▸ **EXTRACT PROVIDED**:
## start

Case ID: a2d_598/html/0434-01.html
Source: Caselaw Access Project
Author: {"author": "PER CURIAM:", "license": "Public Domain", "url": "https://static.case.law/"}
Date Created: 2024-08-24T03:29:51.129683

In re Jac Edward KNUST, Respondent.
    No. 90-1534.
    District of Columbia Court of Appeals.
    Submitted Sept. 16, 1991.
    Decided Oct. 29, 1991.
    Before FERREN and WAGNER, Associate Judges, and NEWMAN, Senior Judge.
   PER CURIAM:

Jac Edward Knust, a member of the bars of Maryland and the District of Columbia, was suspended from the practice of law in Maryland on September 12, 1990, effective October 12, 1990, after the Court of Appeals of Maryland found that he had violated DR 2-106(A) (charging an excessive fee); DR 5-107(A)(l) (accepting compensation for his legal services from persons other than the client); and DR 7-101(A)(l) and (3) (failing to represent his client zealously). The Report and Recommendation of the Board of Professional Responsibility (the Board) is before us in which it recommends the imposition of reciprocal discipline pursuant to D.C.Bar R. XI, § 11 (1990), nunc pro tunc. Respondent does not object to the proposed action.

## end

▸ **SOURCE MATERIAL**:
## start

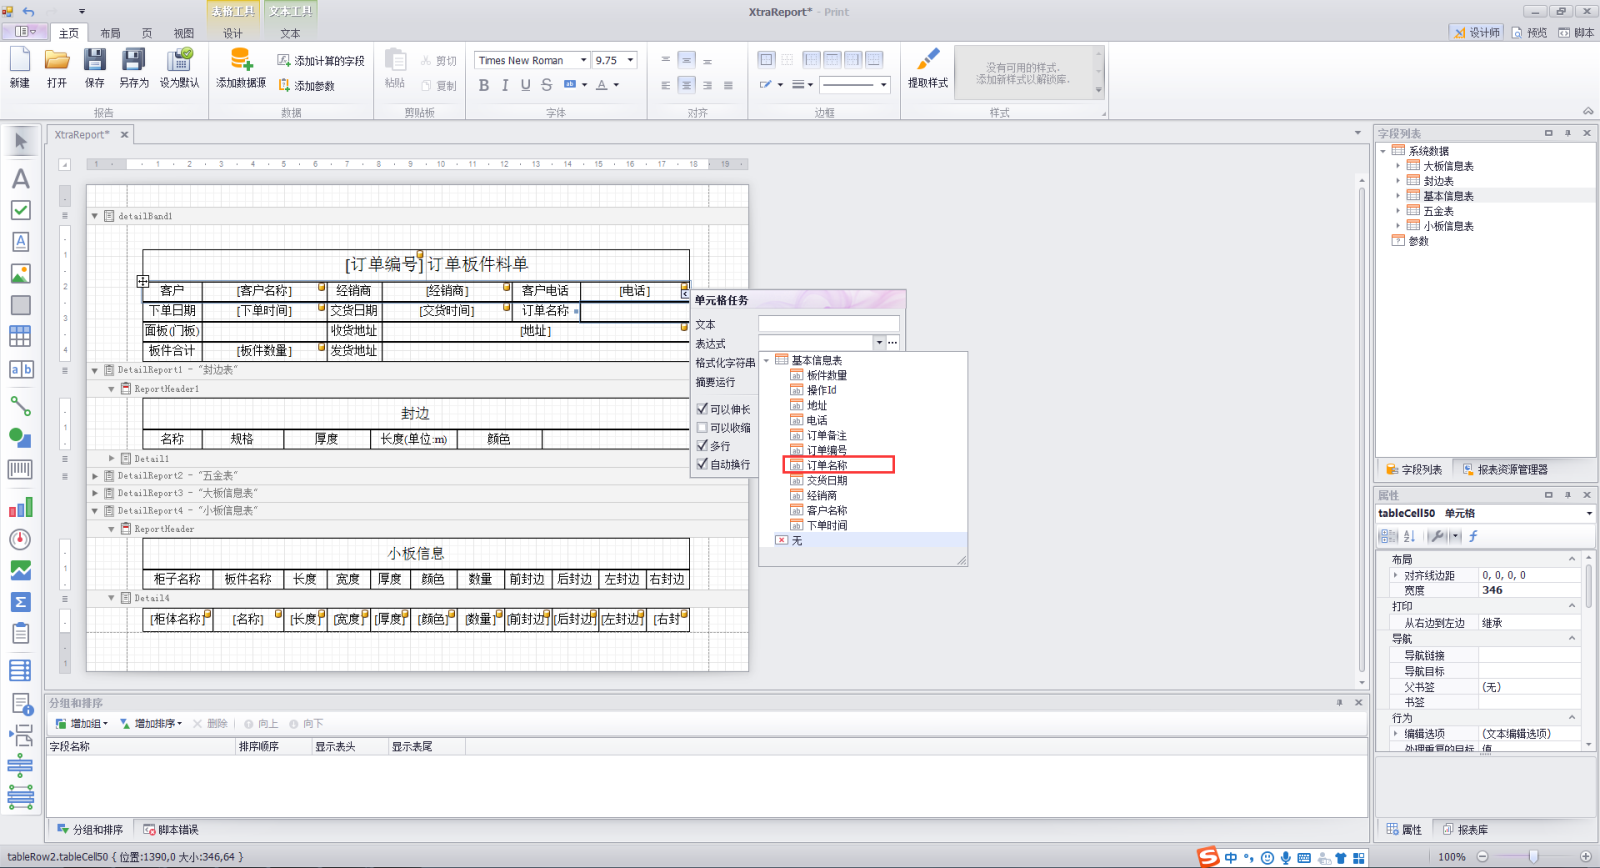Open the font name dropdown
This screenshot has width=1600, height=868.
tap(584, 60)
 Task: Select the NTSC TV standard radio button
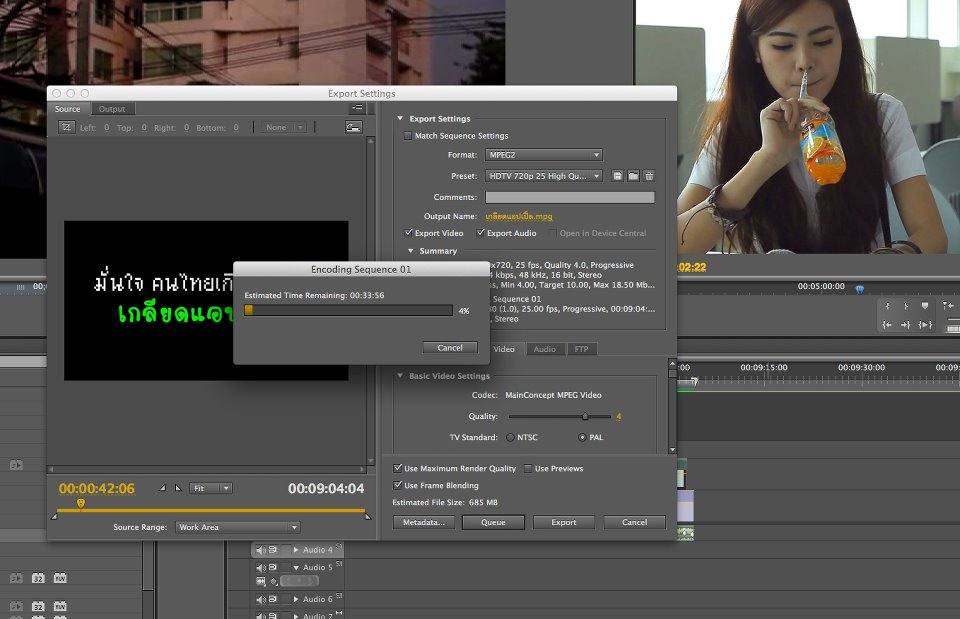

## end

▸ **TASK PROMPT**:
According to the disciplinary opinion above, on what date did Knust's suspension from practicing law in Maryland take effect?

▸ **THE SOLUTION**:
October 12, 1990